#### The problem:
Once the pictures are removed, return each record below exactly as written.

#### Material for this exercise:
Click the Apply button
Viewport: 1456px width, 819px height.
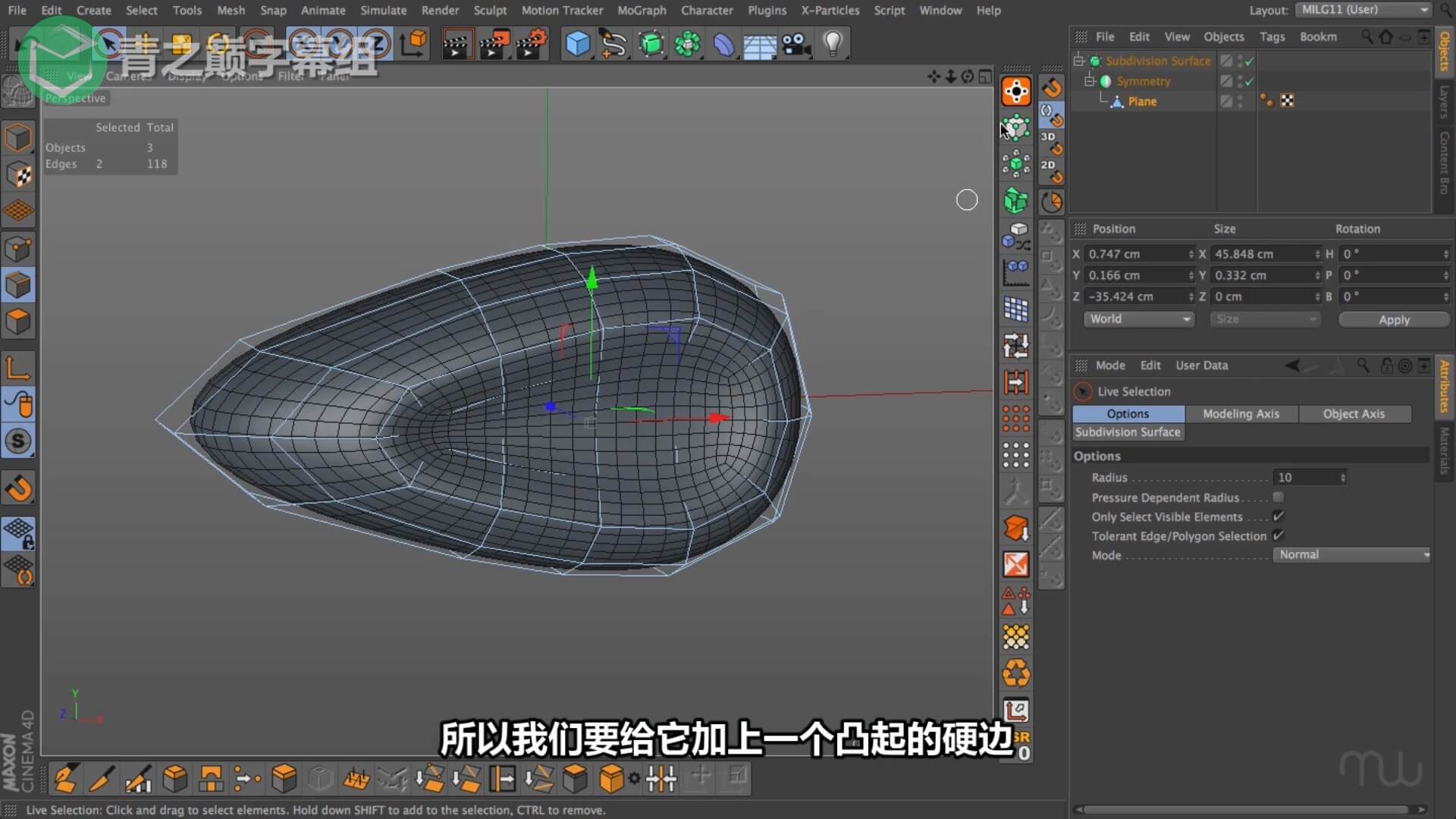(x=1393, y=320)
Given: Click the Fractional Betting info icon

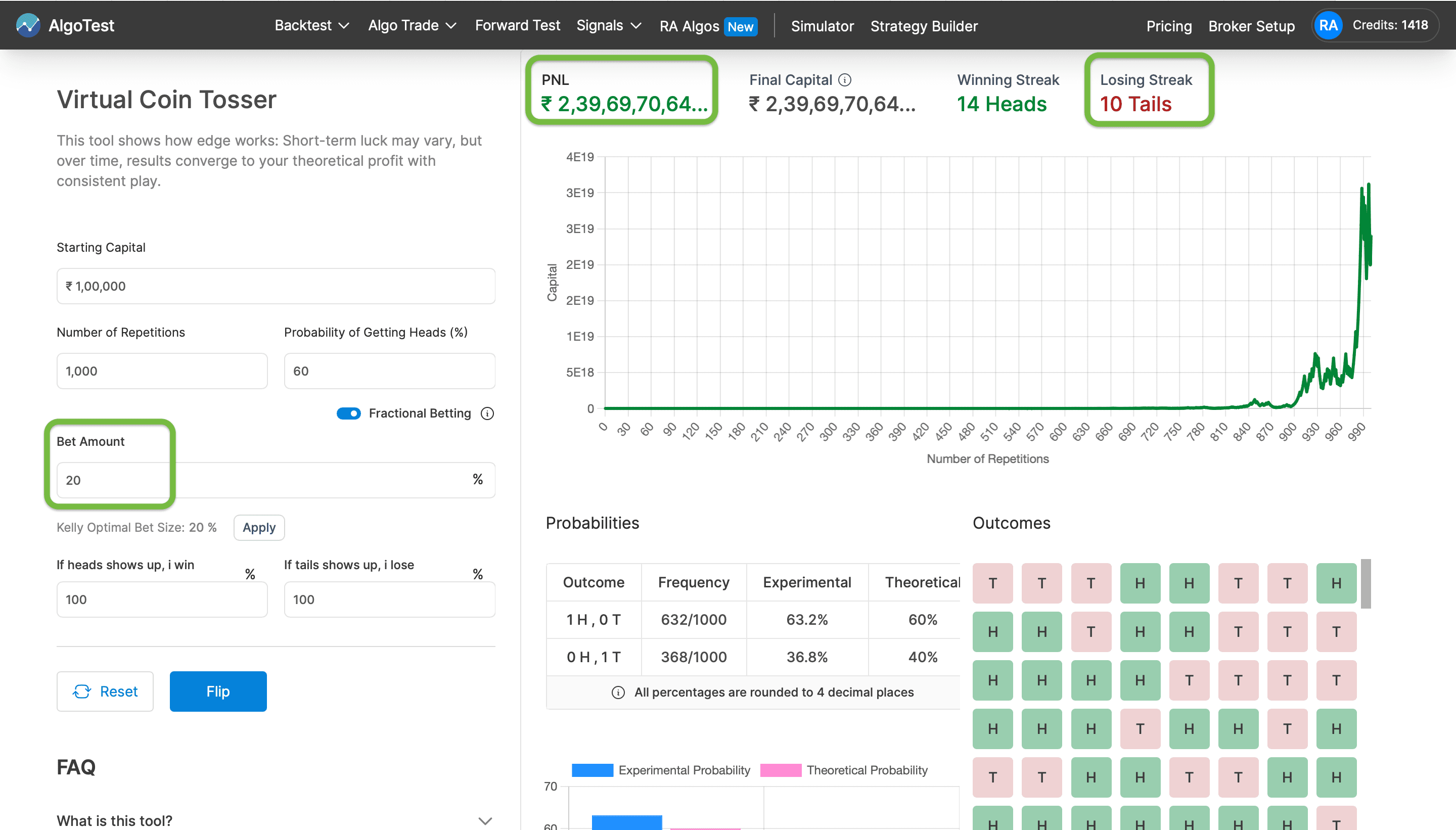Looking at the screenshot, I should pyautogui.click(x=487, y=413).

#### Solution below:
Click the Apply button
Viewport: 1456px width, 819px height.
(x=1393, y=320)
Given: Click the Fractional Betting info icon

Looking at the screenshot, I should pyautogui.click(x=487, y=413).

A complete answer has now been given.